GIVEN INSTRUCTION |
Please reproduce the records from the start up to and including the line with "pyautogui.click(x=179, y=307)", swapping "Cheddar" for "Gouda" and changing nothing else. Leave the pictures out of your answer.

* * * *

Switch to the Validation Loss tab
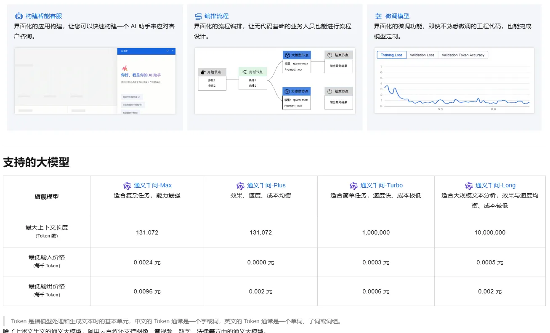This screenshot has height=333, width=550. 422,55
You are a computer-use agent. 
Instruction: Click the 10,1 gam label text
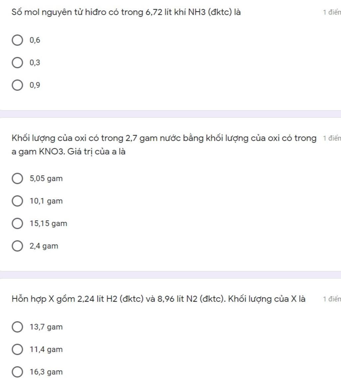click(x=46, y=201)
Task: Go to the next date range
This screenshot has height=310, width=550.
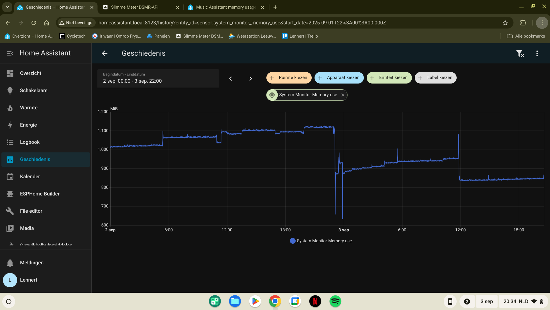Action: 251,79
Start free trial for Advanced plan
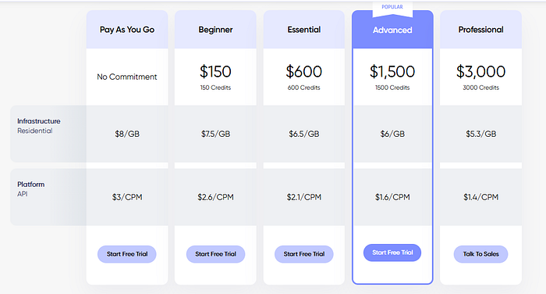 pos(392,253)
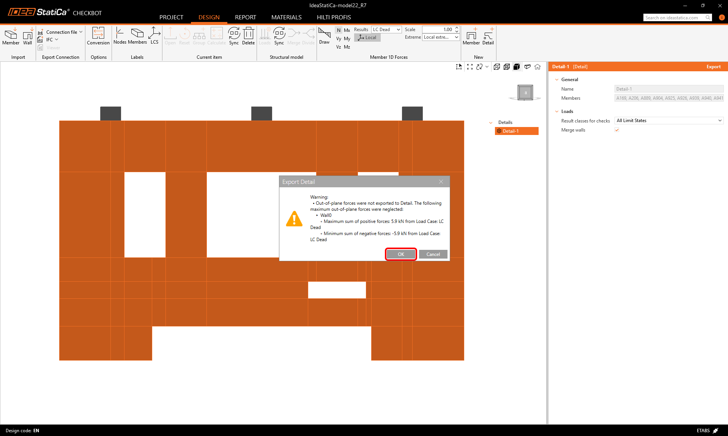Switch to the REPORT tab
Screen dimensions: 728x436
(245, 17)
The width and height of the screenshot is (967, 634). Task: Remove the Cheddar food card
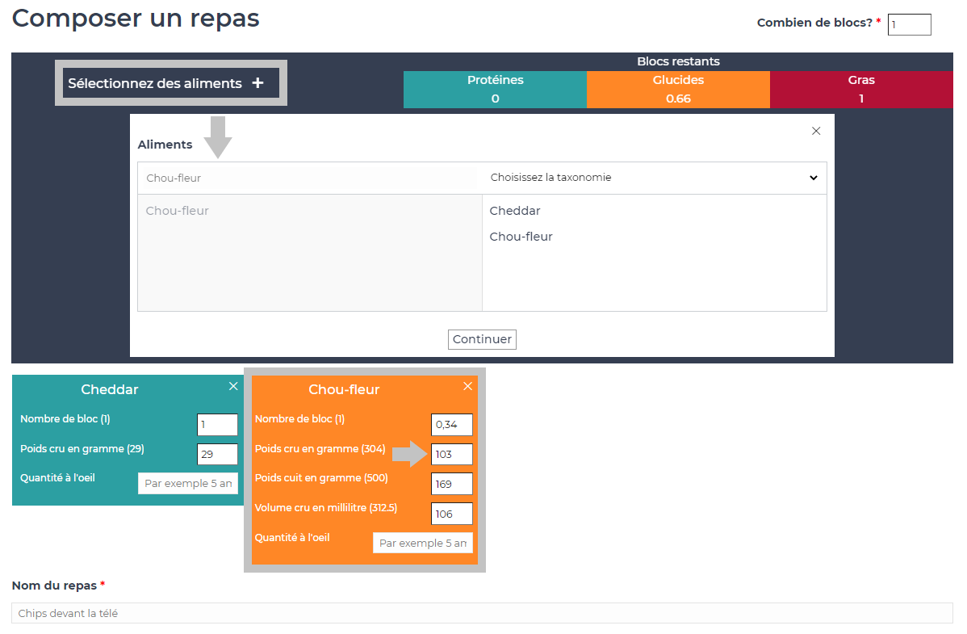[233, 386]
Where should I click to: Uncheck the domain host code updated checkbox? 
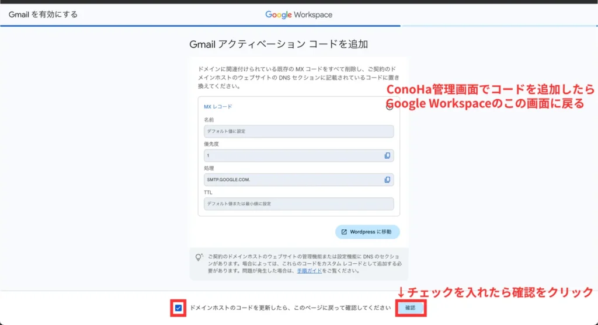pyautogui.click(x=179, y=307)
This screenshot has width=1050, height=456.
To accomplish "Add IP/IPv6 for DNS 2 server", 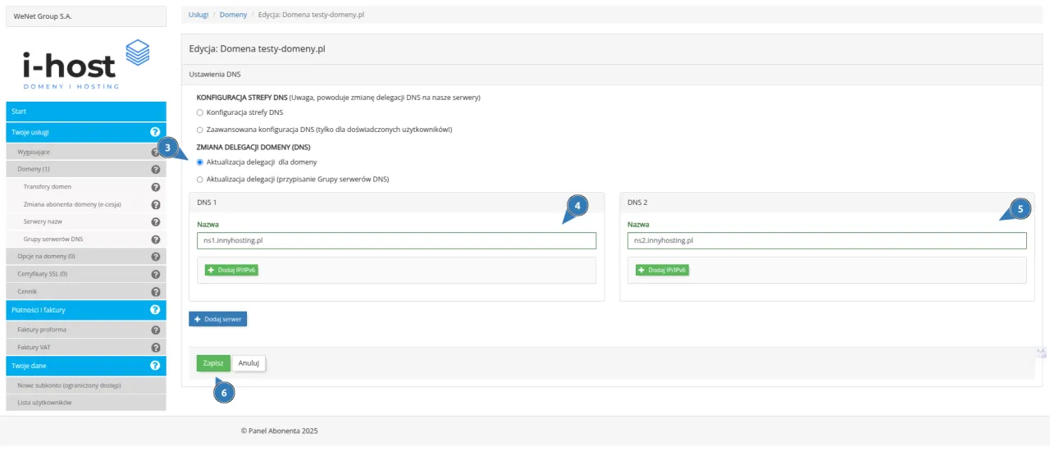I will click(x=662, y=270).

* * * *

FINISHED EXERCISE |
Switch to the Validation Loss tab
This screenshot has height=333, width=550. 422,55
You are a computer-use agent. 
Instruction: Click the 10,1 gam label text
click(x=46, y=201)
Task: Go to the next date range
This screenshot has height=310, width=550.
Action: 251,79
Start free trial for Advanced plan
 pos(392,253)
Switch to the REPORT tab
Screen dimensions: 728x436
(245, 17)
The width and height of the screenshot is (967, 634). Task: Remove the Gouda food card
[233, 386]
Where should I click to: Uncheck the domain host code updated checkbox? 
pyautogui.click(x=179, y=307)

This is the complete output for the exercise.